:: Data supplied
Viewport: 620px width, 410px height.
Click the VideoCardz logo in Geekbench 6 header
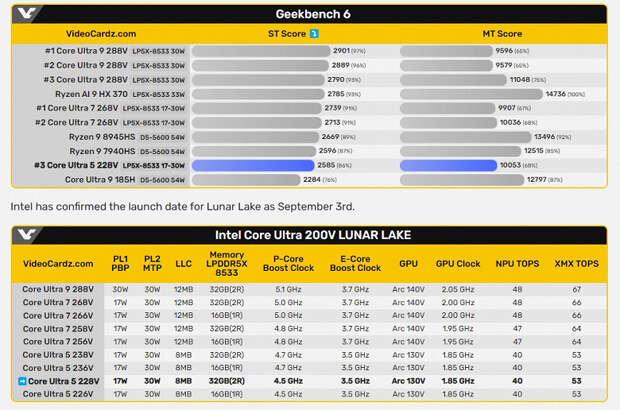click(x=26, y=14)
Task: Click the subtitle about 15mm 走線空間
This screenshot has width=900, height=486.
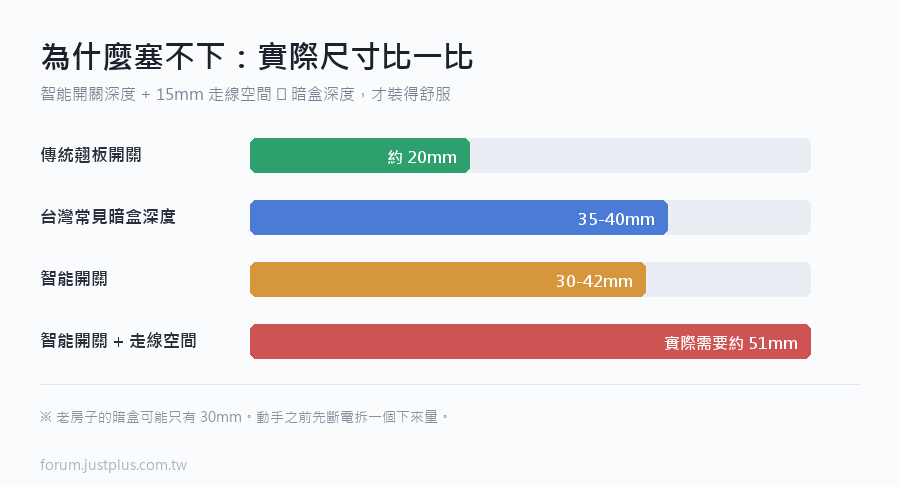Action: coord(246,94)
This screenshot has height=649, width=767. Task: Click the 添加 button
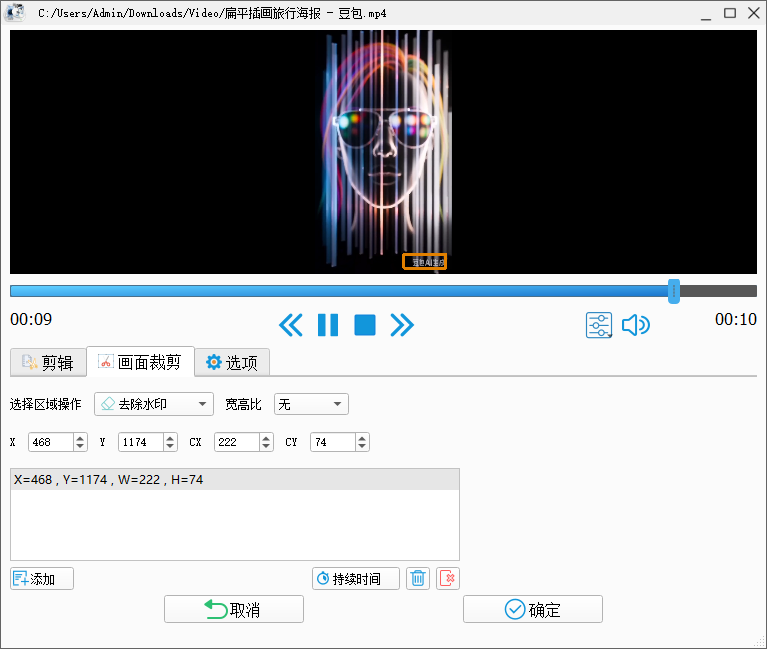(42, 578)
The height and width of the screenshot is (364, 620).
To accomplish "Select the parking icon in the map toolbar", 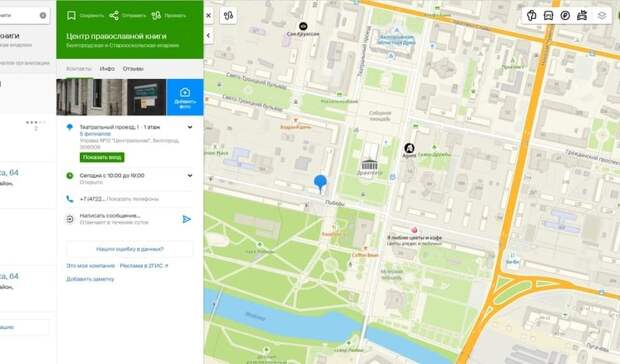I will click(565, 15).
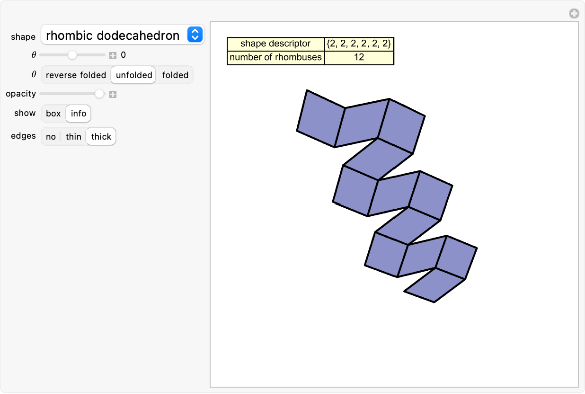Click the theta slider thumb

[x=72, y=55]
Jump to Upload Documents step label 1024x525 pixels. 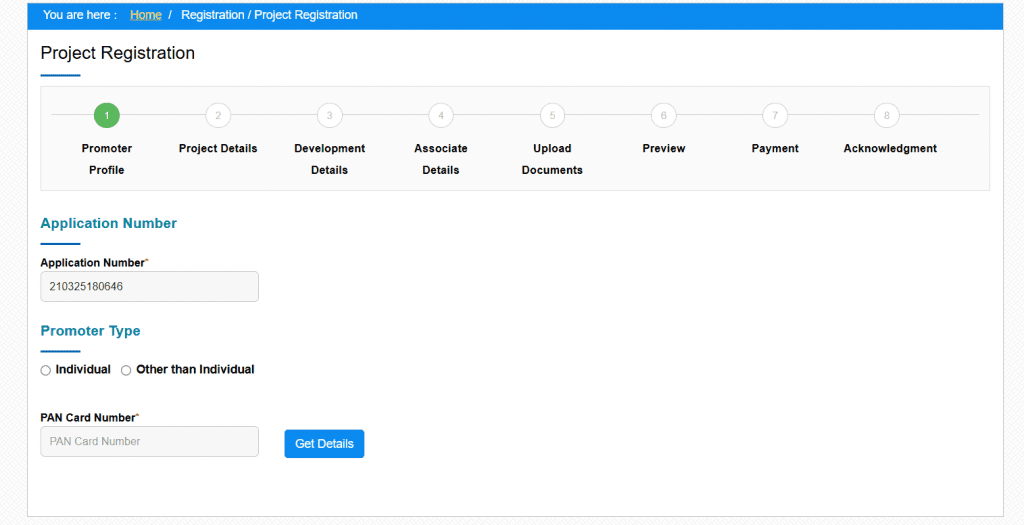click(552, 159)
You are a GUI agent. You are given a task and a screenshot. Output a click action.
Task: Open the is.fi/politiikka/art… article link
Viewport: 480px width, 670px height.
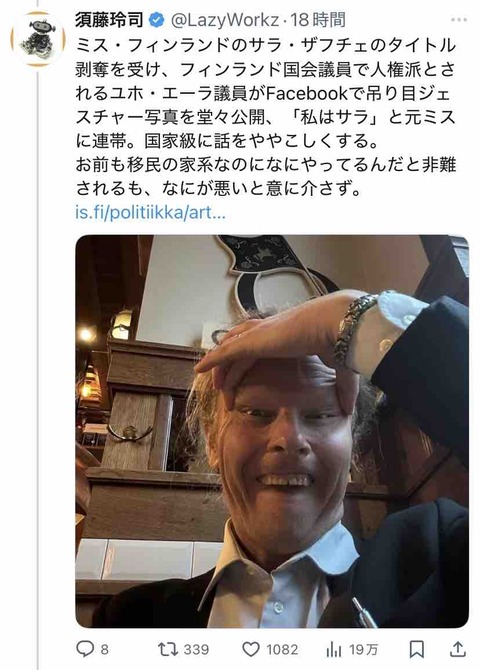click(x=150, y=212)
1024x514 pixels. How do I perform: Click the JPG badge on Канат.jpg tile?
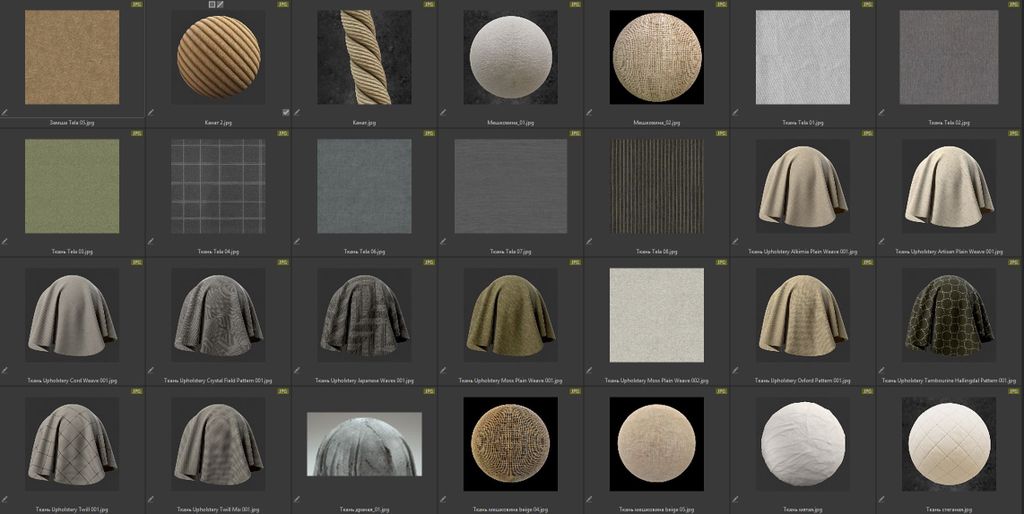coord(428,5)
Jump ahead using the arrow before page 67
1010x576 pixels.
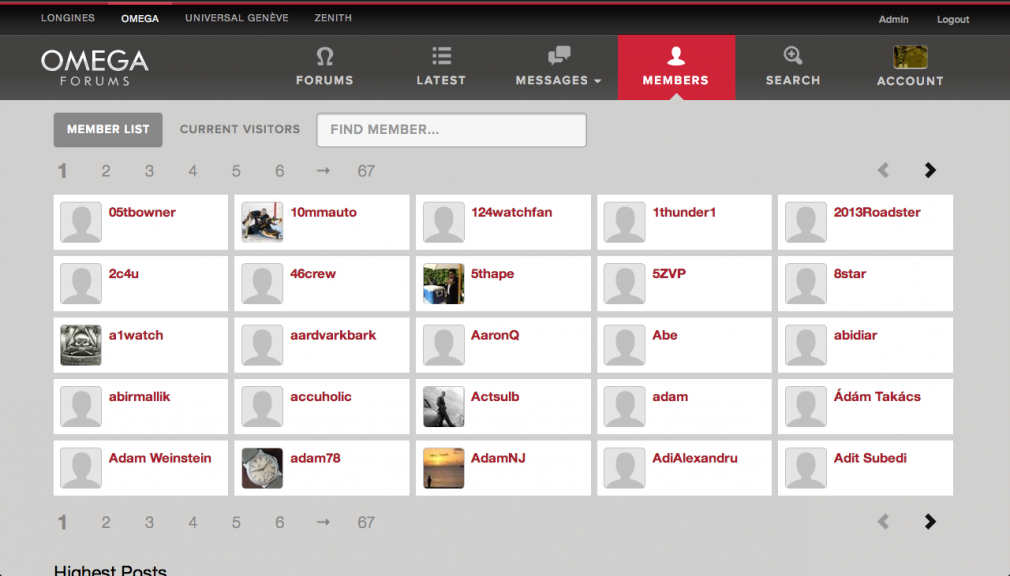click(322, 170)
::::
Requirement -
Write out word for word every line from the line with "1024x514 pixels. How" through the final line of the records, both included, skipping the pictures.

Response -
1024x514 pixels. How do I perform: Click the JPG badge on Канат.jpg tile?
coord(428,5)
Jump ahead using the arrow before page 67
1010x576 pixels.
click(322, 170)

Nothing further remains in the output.